Rank Sum Test Procedure
The WRS test procedure begins by combining two data sets and sorting them in order of lowest to highest values (sorting from highest to lowest also works). The ranks of each value in the sorted values for each data set are then added together. In the event that two or more values have the same rank, then they are all assigned the same average rank.
Consider the two data sets (A and B) shown in Table 1, which includes a total of ten measurements (4 in Data Set A and 6 in Data Set B). The largest term in the combined list of data is the value of 5.1 in Data Set B, so it has a rank of 1 (as shown in the column on the right edge of the figure). Data Set A includes the smallest measurement of 3.2, which corresponds to the 10th rank in the combined data set. Data Set B includes two values of 4.1, which ranks 3rd in the combined list. Since these two would occupy ranks 3 and 4 in the list, they are each assigned the average rank of 3.5.
Once the rank for each data value has been assigned, the ranks are added together. For example, the ranks for Data Set A are 7.5+5+10+9=31.5 and the rank sum for Data Set B is 23.5. The rank sum value for the data set with the smallest number of terms is then compared to the WSR critical values for a given probability value.
Table 2 shows a set of WRS critical values for a 5% one-sided distribution (and 10% two-sided distribution for values of m and n, where m is the number of values in the data set with the fewest terms and n is the number of terms in the other data set.
For the case corresponding to the data in Table 1, the critical values for m=4 and n=m+2=6 are found in Table 2 to be 14 and 30. The rank sum for Data Set A was calculated as 31.5, which is outside the range of 14-30. Therefore, one can conclude to a 90% confidence level that Data Set A is different from Data Set B, i.e., that the higher values of Data Set B relative to Data Set A is statistically significant.

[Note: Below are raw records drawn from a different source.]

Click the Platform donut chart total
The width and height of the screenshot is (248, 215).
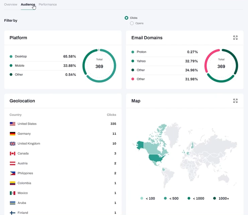(x=99, y=66)
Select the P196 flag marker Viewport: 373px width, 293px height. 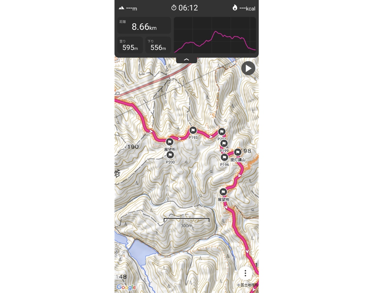[x=224, y=157]
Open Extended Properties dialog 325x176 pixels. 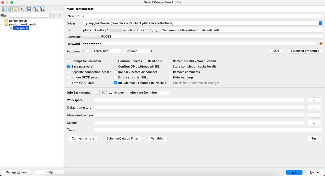305,51
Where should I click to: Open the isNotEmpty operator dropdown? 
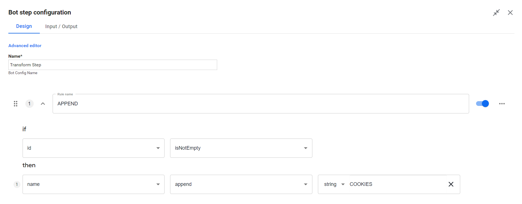tap(241, 148)
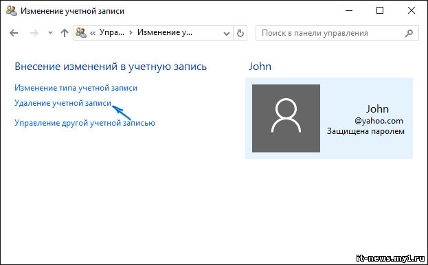Select the Упра... breadcrumb segment

112,32
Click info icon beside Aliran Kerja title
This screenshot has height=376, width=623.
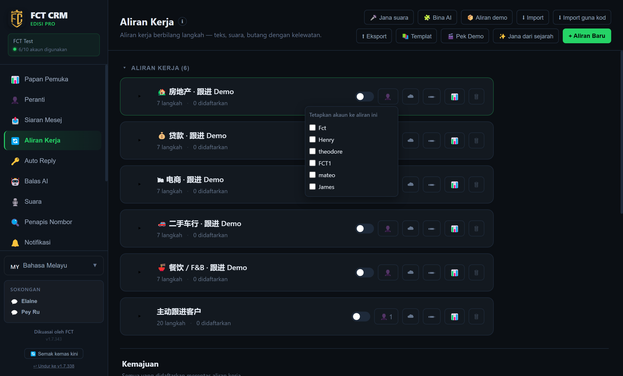point(182,22)
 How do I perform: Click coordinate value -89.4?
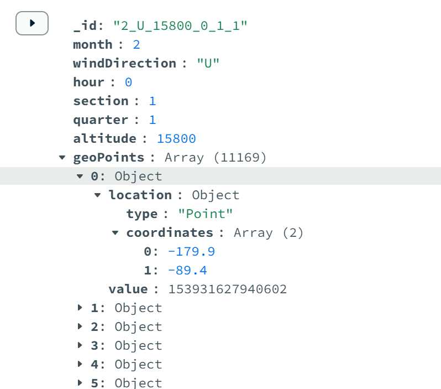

Note that if the data were analyzed using a conventional t-test, the same conclusion with a similar confidence level would be found. However, if the maximum value of 5.1 in Data Set B were replaced with a much larger value of, for example, 10, the t-test would conclude that the two data sets were not statistically different due to the substantially larger variance in Set B. Because the impact of a single value in a data set is lessened in larger data sets, differences in the results for a t-test and a WRS test are generally insignificant when sample sizes for a single data set are larger than 15-20.
How WRS Critical Values are Found
Since nonparametric tests like the WRS test are not dependent on assumptions regarding the distribution and are less influenced by individual outlier data points, one might ask why the WRS test is not always used instead of a test such as the t-test. One likely reason is that there is no direct method for determining the WRS test critical values. Typically, those values are found from a table such as that shown in Table 2 or more extensive tables such as Reference [4]. Readers who are content with simply using terms listed in a critical value table, may choose to skip the rest of this section. Those readers who, like this author, are bothered by ‘magically appearing’ terms and want to better understand how the critical values are generated, may choose to read on.
The WRS critical values are generated by determining the rank sums that could result from every combination of a data set with a given size. For example, consider two data sets for A and B where each set only includes 2 values. The number of possible combinations of ranks that could be generated is found with the ‘n choose k’ formula that determines how many combinations of k terms can be generated with n variables. With this equation, the number of possible combinations of ranks is (n+m)!/(n!*m!), so for the case of n=m=2, the number of combinations is (1*2*3*4)/(1*2)/ (1*2) = 6. These six possible combinations are shown in Table 3; for Combination 1, for example, the two highest largest terms are from set A and the smallest two terms are from set B. This table also shows the rank sums for each combination for the two data sets.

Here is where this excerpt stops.